Frugal Bridesmaid writes:
So I’m really happy for my friend who’s getting married, and would be thrilled to be her bridesmaid if she asks…except that she spends money like it’s going out of style. I, however, am more frugal and am on a budget. I’m panicking about saying no, or saying yes and then seeing the bill come my way—especially if it’ll be on location (hint: It will most likely be on location). Do I suck it up and pay? Do I suck it up and say, “Only if in town?” How do I get out of this without seeming like a prima donna friend?
Heya Frugal Bridesmaid,
Welcome to the year when all of your friends get married and pregnant at once. Welcome to attending an avalanche of parties in soft pastel dresses you can never wear again. Welcome to long telephone calls about the representation of teal as both an emotional color and as a delivery device for an embarrassing amount of tulle.

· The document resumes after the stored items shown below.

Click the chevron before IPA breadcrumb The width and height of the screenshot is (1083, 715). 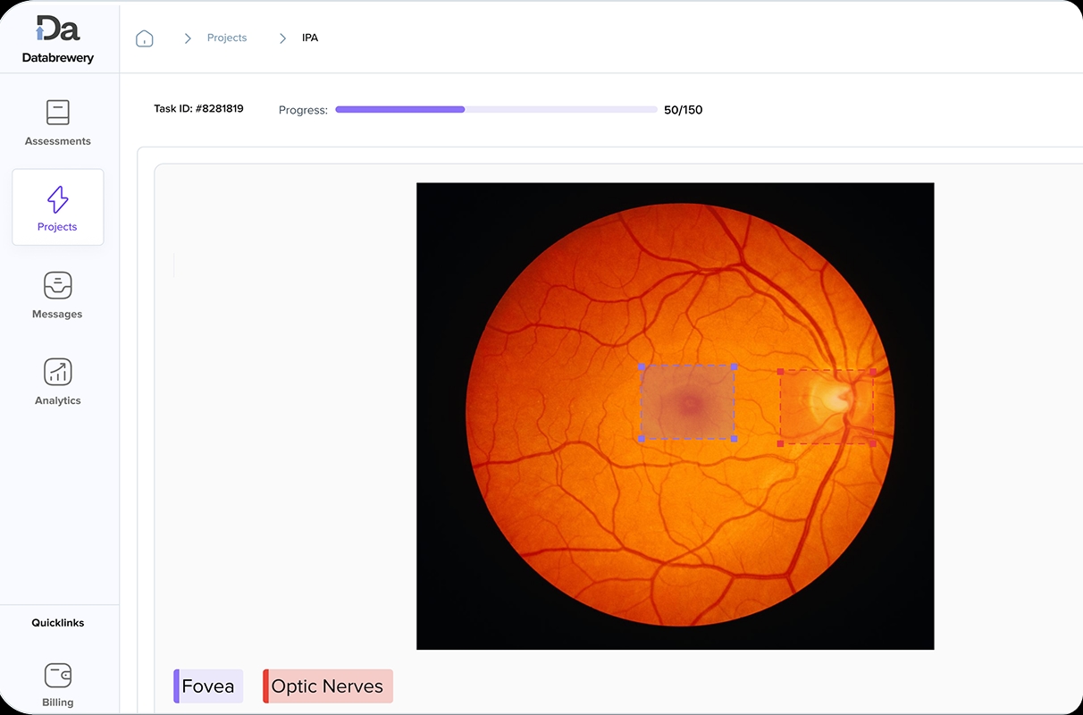tap(282, 38)
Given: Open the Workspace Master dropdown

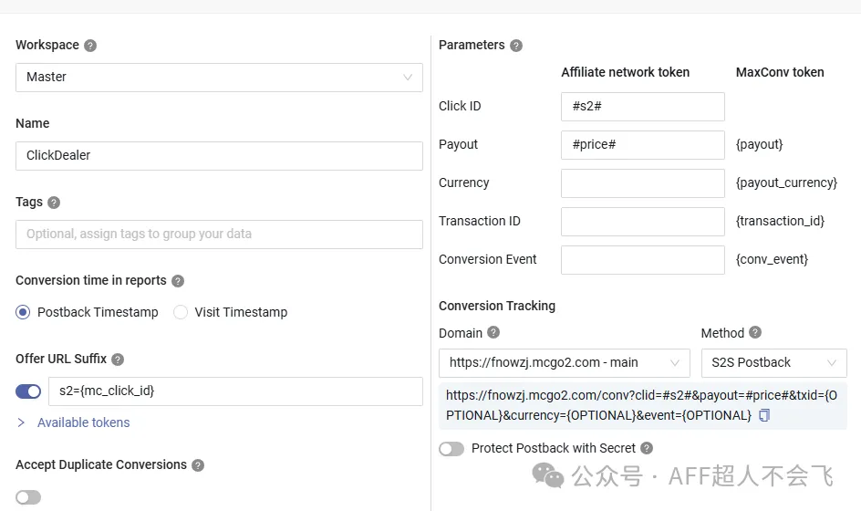Looking at the screenshot, I should [219, 78].
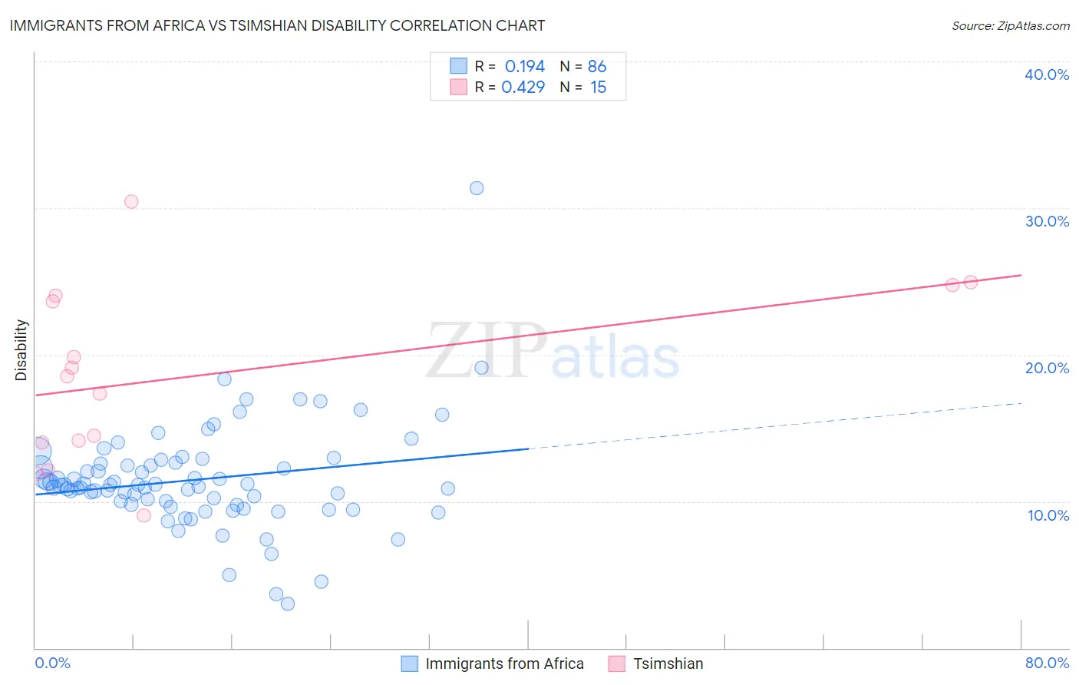Click the Disability y-axis title

[x=21, y=350]
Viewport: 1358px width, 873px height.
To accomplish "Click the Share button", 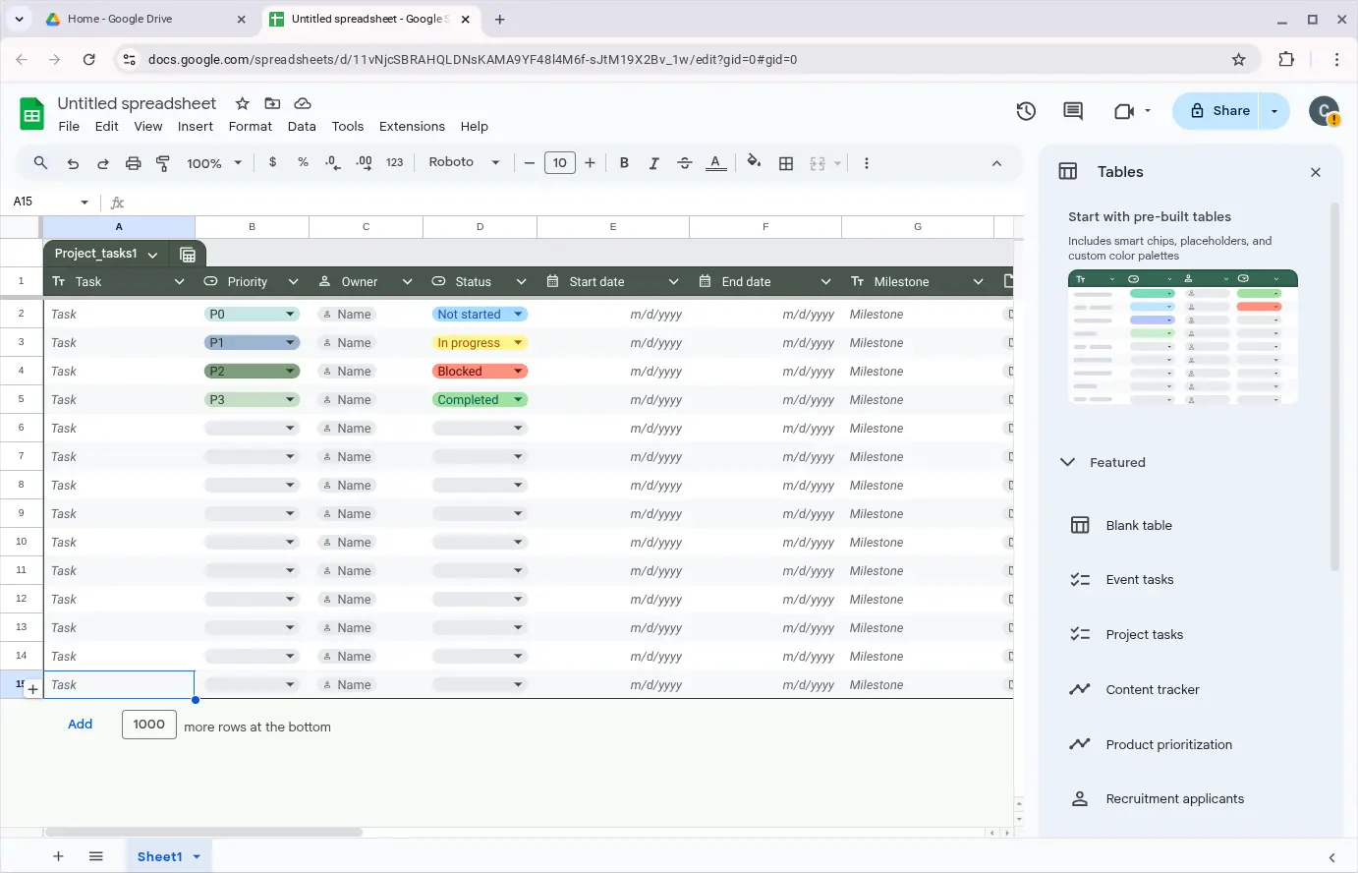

I have to say, I’m on your side with the panicking. If you know that your friend is all about the money, and you’re all about not starving to death, her wedding shouldn’t be pricey enough to put bridal party and guests alike in debtors’ prison. That being said, anything with the term wedding automatically gets marked up so the expensive nature of it is almost unavoidable.
You shouldn’t have to suck anything up. You should feel joy for your friend, but instead you’ve had to economize your emotion, and that just plain old sucks. You already know deep down how that conversation is gonna go and it won’t be happy for you. Your friend will feel miffed and you’ll feel sad and everyone will be bummed about the scenario.
The best I can do is to offer you a compromise. If you have the free time and want to be involved, why not say yes, I’ll be a bridesmaid, but I can’t pay for the whole of my dress. And if someone is willing to help monetarily, offer to help fold invitations and ferry wedding presents around as a way of diligently economizing your time. If the bride goes all Bridezilla over that suggestion, maybe you put the friendship on hold until the wedding season is over. And then she’ll rrrreally need you, because she won’t have any friends left after that.
Or plan a girls’ night and pop in Bridesmaids. That might work too.
Hearts and Stars,
Your Advice Guru
All Abuzz writes:
I have a great job at this local nonprofit. It’s stressful and the hours are long, but hey, I’m pretty happy. When we go out to lunch, we cover each other or split. There’s not a running tab, everyone just kind of goes by the honor system and it works, believe it or not. Occasionally, though, I’d like to treat my office mates or friends out to something without them feeling obligated to pay back. What’s the best way to bring this up without lording my affluence over them?
Heya Abuzz,
Mazel tov on the job! It sounds like a sweet gig. I’m about to graduate…is your nonprofit hiring dashing and witty writers?
I think it’s great, and I’d love for someone to pay for my coffee on occasion, but I can understand why people might think it’s coming with strings. So here’s an idea you might enjoy from the random acts of kindness file.
Get a five dollar coffee gift card and choose a fellow employee at random. Leave the gift card at their desk, unsigned, but make it clear that it’s a thoughtful gift from the kindness fairy. Do it on a random non-birthday day. Make it a tradition for yourself. Then it’s a gift and a surprise and a mystery and a kindness that can get passed along. Who wouldn’t want that?
Hearts and Stars,
Your Advice Guru
The Next Step writes:
Hey advice guru, I’ve been with my current boyfriend for almost two years and I want to start a conversation about moving in together. I hate leaving his house at the end of a good weekend together but he hasn’t brought it up yet, nor any other sort of long term commitment that one might expect after being together as long as we have. Am I pushing or have I waited too long?
Heya Next Step,
I wouldn’t say you’re pushing, but you’re definitely at that commitment line if that’s how your relationship rolls. After all, two years is quite a relationship, and you’ve been through a lot. But I don’t think a dinner out and a conversation is really going to help you here. Not to say that honesty isn’t the best, but I think this requires a different tack to go forward with to get to that honest place.
Have you done the toothbrush or drawer test to see how boo feels about you leaving stuff? Because then your presence is there, and if he’s okay with it, you will be too, more and more. If you start getting red flags and weirdness, then you’ll have to have a full-on conversation, but it may just be that your boyfriend is a bit like Bobby Hill: mulch that can’t be moved until it’s acted on.
If your relationship is more about the fun than the relationship aspect, and if you’re expecting wedding bells at the end and he’s not, well then you’ve got quite a Bridesmaids situation going on, and you’ll have to ask yourself if Jon Hamm’s what you really want or if there’s actually some Chris O’Dowd down the road who wants to give you the security to go with the goodness you’re actually feeling.
Also, if your boyfriend doesn’t like Bridesmaids, I’d reconsider the whole relationship altogether. You don’t need that kind of negativity in your life.